McKeesport program, N.Y. nonprofit join to give Army sergeant free house
The good news just kept getting better Sunday for Army Staff Sgt. Michelle Satterfield.
Thinking she was going onto the field during the Steelers game as part of the regular ATI Hometown Heroes salute to service members, she instead got to embrace her brother, Staff Sgt. Jeremy Boetjer, in a surprise reunion.
She waved her camo-patterned towel on the field during a break in the third quarter, then ran halfway back from the end zone to the players' tunnel.
That's when she spotted her brother in his dress uniform.
Then, amid a sea of waving Terrible Towels and chants of “USA!” Satterfield was presented with a giant novelty key representing the free house provided for her through a partnership by a New York nonprofit and a McKeesport school program.
“I‘ve moved around a lot throughout my life,” said Satterfield, 35, a fourth-generation member of the military who is living in Morgantown and is assigned to the 14th Quartermaster Detachment in Greensburg. “I feel at home where I'm at now, but this will be where I settle.”
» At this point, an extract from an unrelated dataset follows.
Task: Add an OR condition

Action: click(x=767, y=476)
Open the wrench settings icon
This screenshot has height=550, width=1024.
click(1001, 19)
Satterfield was chosen for the honor by the Pittsburgh Steelers.
She was still composing herself during a news conference after the on-field presentation.
The Staten Island-based Stephen Siller Tunnel to Towers Foundation — named for a New York firefighter killed in the Sept. 11 terrorist attacks — is working with McKeesport-based Blueroof Technologies to complete the three-bedroom, two-bath modular house for Satterfield. They will move it to a lot in White Oak by April for Satterfield and her 12-year-old son.
The house will be within walking distance of an American Legion post and the Penn State Greater Allegheny campus, both of which had representatives ready to connect with Satterfield, said John Bertoty, Blueroof's executive director.
“This is going to open up a lot of doors for me and my son,” Satterfield said.
Satterfield is trained as a water purification specialist and has been deployed to Iraq multiple times, most recently in 2009. She helped the New York region clean up after Hurricane Sandy in 2012, then volunteered to gather supplies, ship them to New York and distribute them to the needy afterward.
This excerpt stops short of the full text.